[Date Prev][Date Next][Thread Prev][Thread Next][Date Index][Thread Index]

Re: freshman-level Boyer-Moore fast string search



William D Clinger wrote:
With random access to the characters of s, the operation
described by the previous paragraph runs in O(lg m) time.
With random access to the bytes of s represented in UTF-8,
however, the previous paragraph takes O(m) time.  The problem
with UTF-8 is that we can't access s[i+m-1] without looking
at all of the bytes that encode the characters that precede
it.  We can look at the byte with index i+m-1, and we might
even be able to calculate the character whose UTF-8 encoding
includes the byte at byte index i+m-1 (I don't know Unicode
well enough to know whether this is possible), but knowing
that character doesn't help.  For the FLBM algorithm to work,
we have to know the *character* with index i+m-1.

But a FLBM using UTF-8 strings would naturally index and compare
*bytes*, not characters.  I.e. the obvious algorithm would
let m be the number of *bytes* in the UTF-8 encoding of s0;
n the total number of bytes in the strings to be searched,
and the i in the results <s,i> would be byte offsets.

The pre-processing would be to generate a table, such that:
For each byte that occurs within s0, the table contains the index of the last occurrence of that byte within s0.
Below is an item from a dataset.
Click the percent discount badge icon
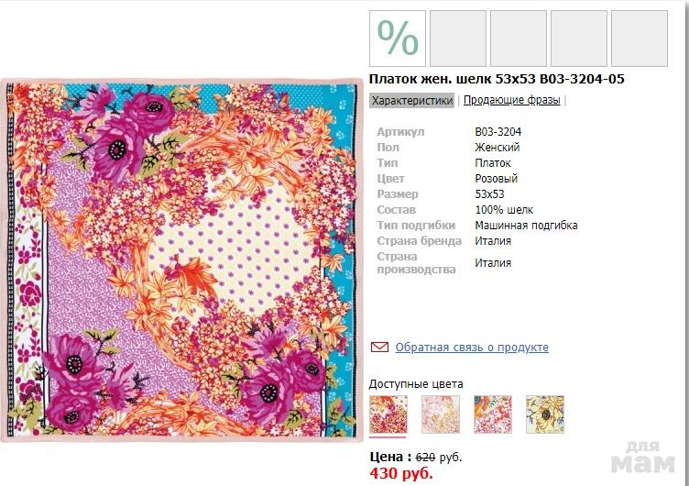This screenshot has height=486, width=689. pyautogui.click(x=398, y=39)
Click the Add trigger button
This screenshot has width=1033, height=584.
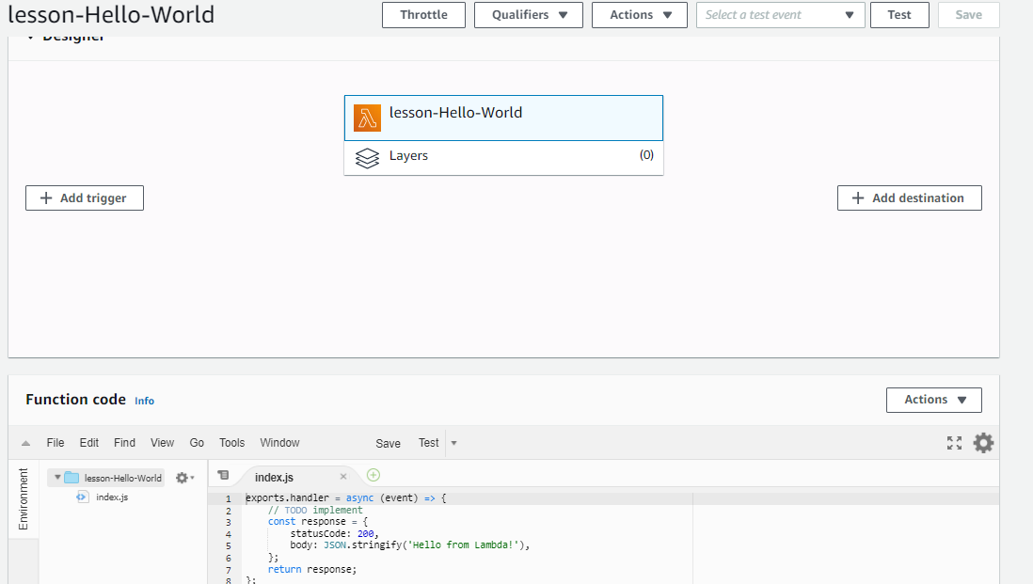point(84,197)
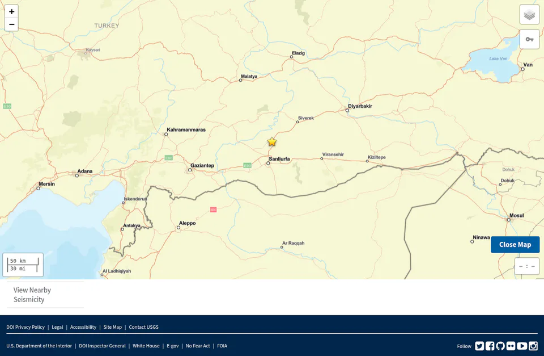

So the question is whether this is still true: "In the best case,
however, the FLBM algorithm runs in O(n/m lg m) time. This is also the usual case in practice." I suspect so. Of course n and m are larger,
since they now measure bytes rather than characters, but these are
constant factors that will be dwarfed by other issues (such as cache
misses).
--
	--Per Bothner
per@xxxxxxxxxxx   http://per.bothner.com/